Fundamentalmente es la invasión mutua de los terrenos que habitan unos y otros. En el primer trimestre de 2025, al menos tres personas murieron por el ataque de un paquidermo en la región de Kariba y en mayo, solo en esta ciudad, murieron tres personas por ataques de elefantes, y otras cuatro resultaron heridas al escapar. La población de elefantes de Zimbabue es la segunda mayor del mundo después de la de Botsuana. Se estima que Zimbabue cuenta con unos 100.000 ejemplares de paquidermos. Los casos de conflictos entre humanos y animales salvajes son muy frecuentes, ya que en una semana se denuncian al menos tres. A medida que la población humana aumenta, las áreas silvestres se reducen, lo que provoca un aumento de los conflictos. El cambio climático agrava esos problemas porque tanto los seres humanos como los elefantes se invaden mutuamente el terreno en busca de alimento y agua.

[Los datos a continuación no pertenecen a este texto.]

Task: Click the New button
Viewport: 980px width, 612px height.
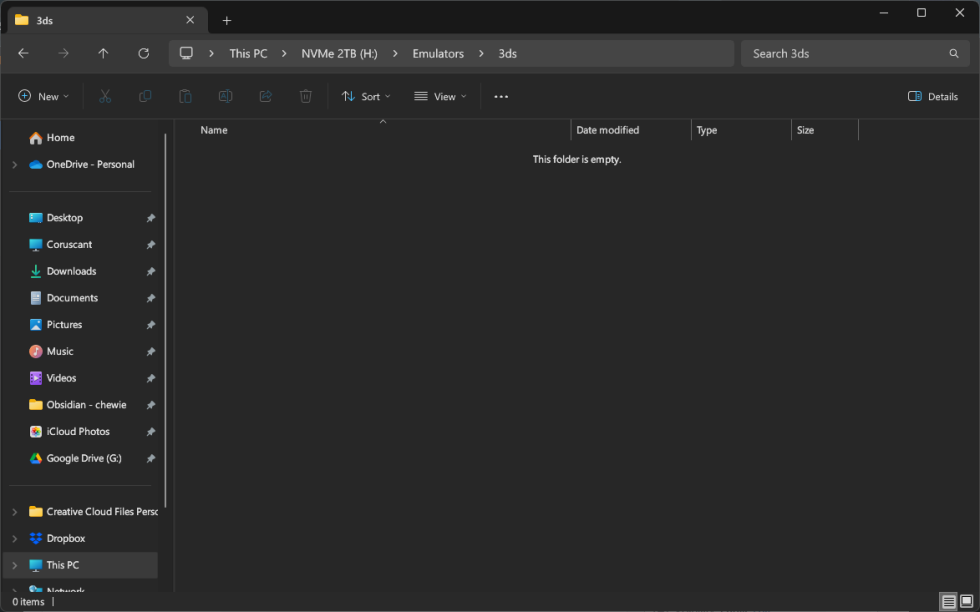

¿Tiene solución este conflicto?
Se proponen dos tipos de soluciones no solo diferentes sino contrarias. La primera propone el sacrificio de un número determinado de elefantes. La segunda considera esta solución inadecuada sugiere otras posibles soluciones
Veamos la propuesta de la primera solución:
El Gobierno ha anunciado su intención de sacrificar al menos 50 elefantes en la reserva de Save Valley, situada al sur del país. En la zona viven actualmente unos 2.550 elefantes, pese a que su capacidad ecológica es de 800. Es decir, hay tres veces más paquidermos de los que el hábitat puede sustentar. Es por esto que personas competentes son favorables al sacrificio de paquidermos Si hay un exceso de elefantes el sacrificio de paquidermos es de agradecer.
Lo que propone la segunda solución:
Para director del Centro para la Gobernanza de los Recursos Naturales, “matar elefantes de forma aleatoria es ridículo, ya que los elefantes violentos son una pequeña minoría, y a menos que uno haya atacado a alguien, no hay forma de saber cuáles son agresivos y cuáles no”. “Podrían terminar matando a los más pacíficos y dejando vivos a aquellos con mayor probabilidad de atacar a humanos”. El Gobierno podría considerar la posibilidad de vender ejemplares a países que no tienen elefantes o aumentar las cuotas de caza. Otra opción sería trasladar a los elefantes de zonas en las que hay mucha concentración a otras menos pobladas. Además, algunos proyectos innovadores como las vallas de colmenas, pueden disuadir a los elefantes de invadir los asentamientos humanos.